EXERCISE GOAL:
Dropping every picture, set down exactly the lines in the entries below, starting with the line with "924x578 pixels. At" and going on through the line with "This screenshot has width=812, height=508.".

Collected data
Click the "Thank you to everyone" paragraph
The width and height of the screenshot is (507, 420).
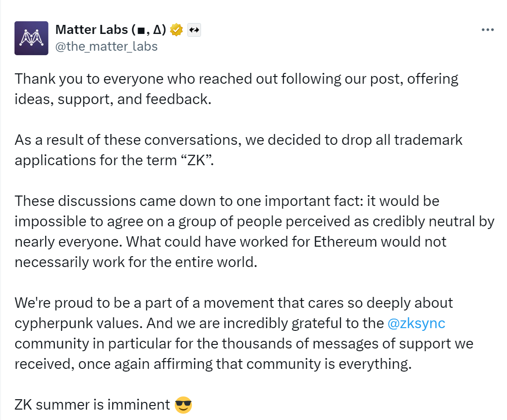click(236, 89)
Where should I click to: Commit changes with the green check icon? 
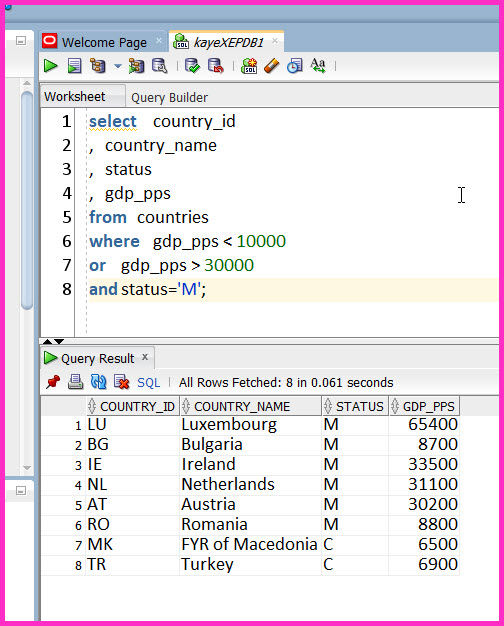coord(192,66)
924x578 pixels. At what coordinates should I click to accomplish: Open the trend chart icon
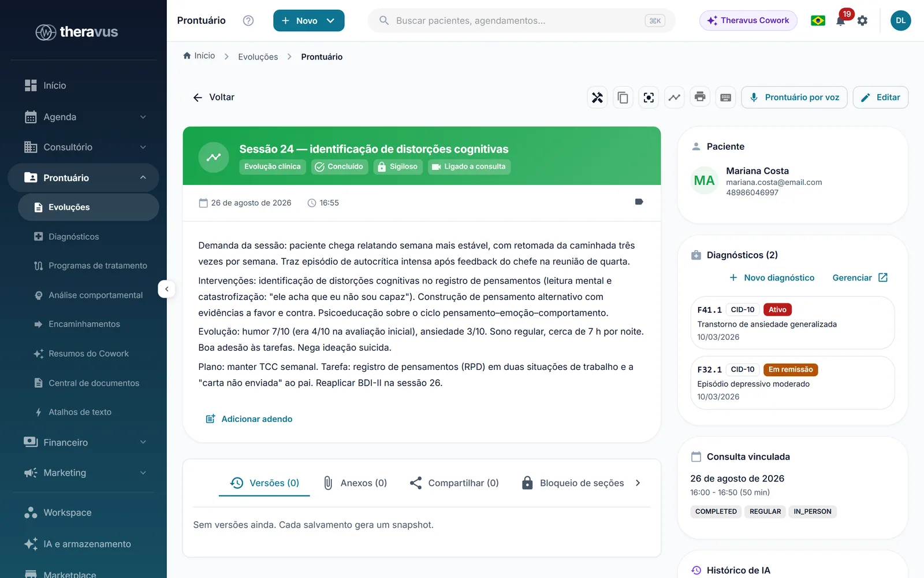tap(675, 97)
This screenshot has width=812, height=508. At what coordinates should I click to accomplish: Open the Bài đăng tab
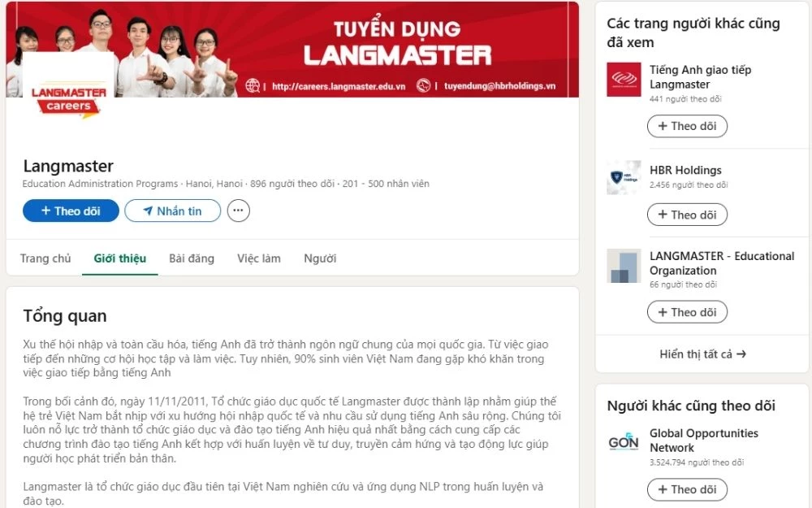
* * *
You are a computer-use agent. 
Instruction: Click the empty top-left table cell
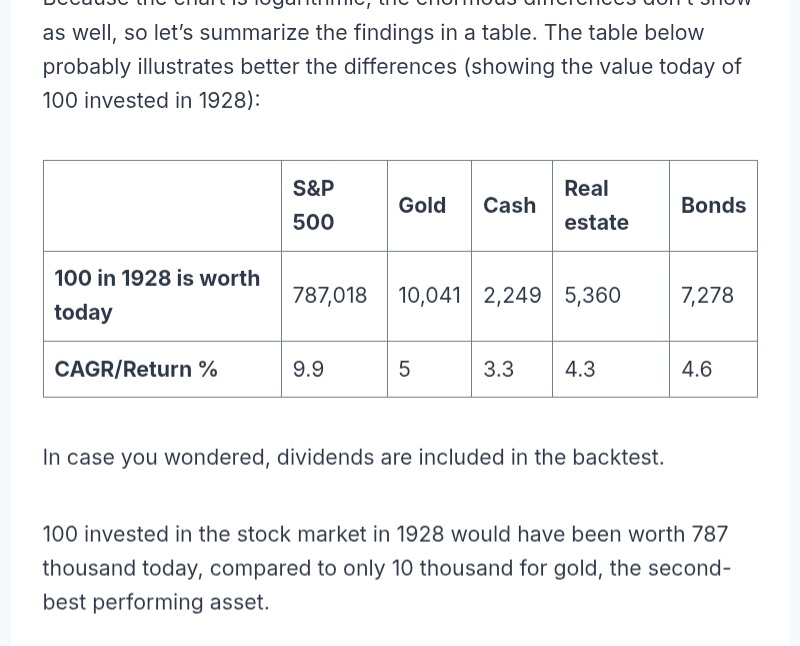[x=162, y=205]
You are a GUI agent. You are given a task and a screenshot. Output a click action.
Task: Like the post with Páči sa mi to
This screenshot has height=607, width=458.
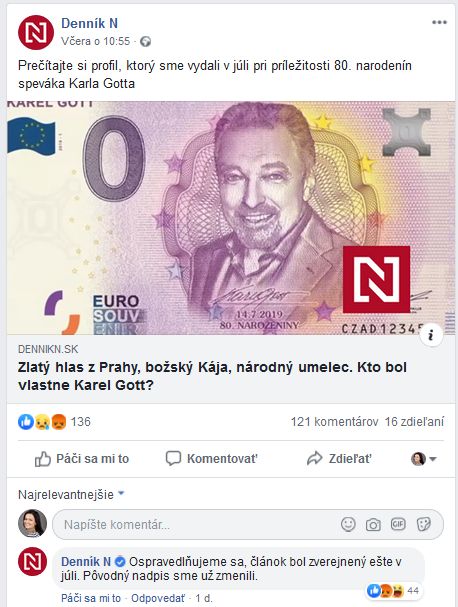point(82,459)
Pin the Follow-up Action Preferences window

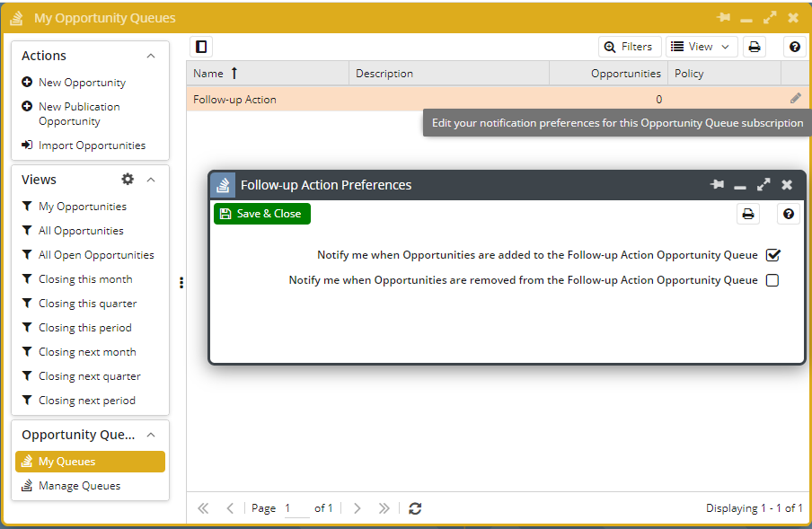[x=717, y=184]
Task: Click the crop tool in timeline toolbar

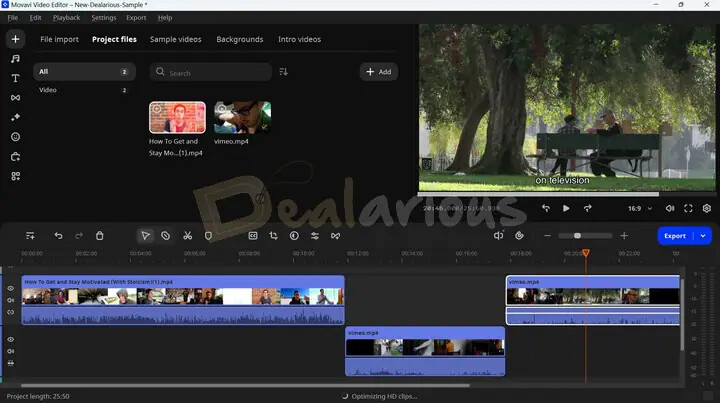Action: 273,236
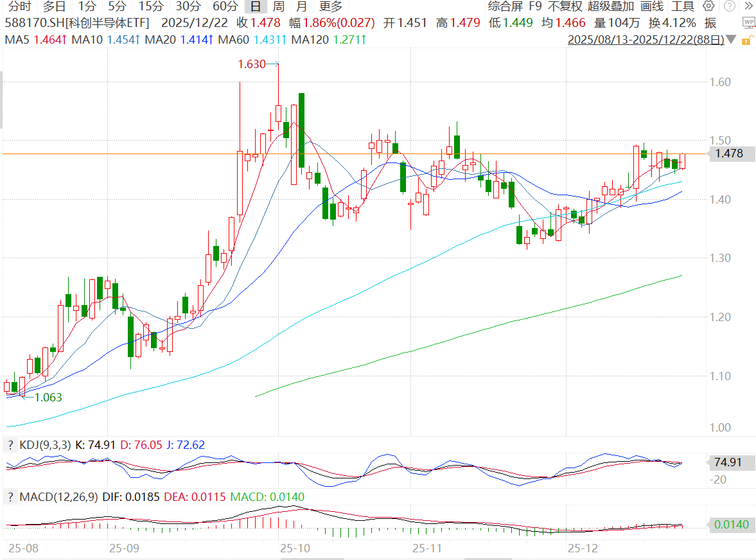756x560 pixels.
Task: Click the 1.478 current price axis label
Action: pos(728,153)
* * *
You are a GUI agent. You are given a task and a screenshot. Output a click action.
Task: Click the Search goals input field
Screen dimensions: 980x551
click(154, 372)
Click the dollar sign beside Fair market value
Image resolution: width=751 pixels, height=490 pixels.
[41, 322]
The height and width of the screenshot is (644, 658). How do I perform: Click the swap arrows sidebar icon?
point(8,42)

THE COMPLETED TASK:
924x578 pixels. At what coordinates should I click to accomplish: Open the trend chart icon
tap(675, 97)
This screenshot has width=812, height=508. At what coordinates should I click to accomplish: Open the Bài đăng tab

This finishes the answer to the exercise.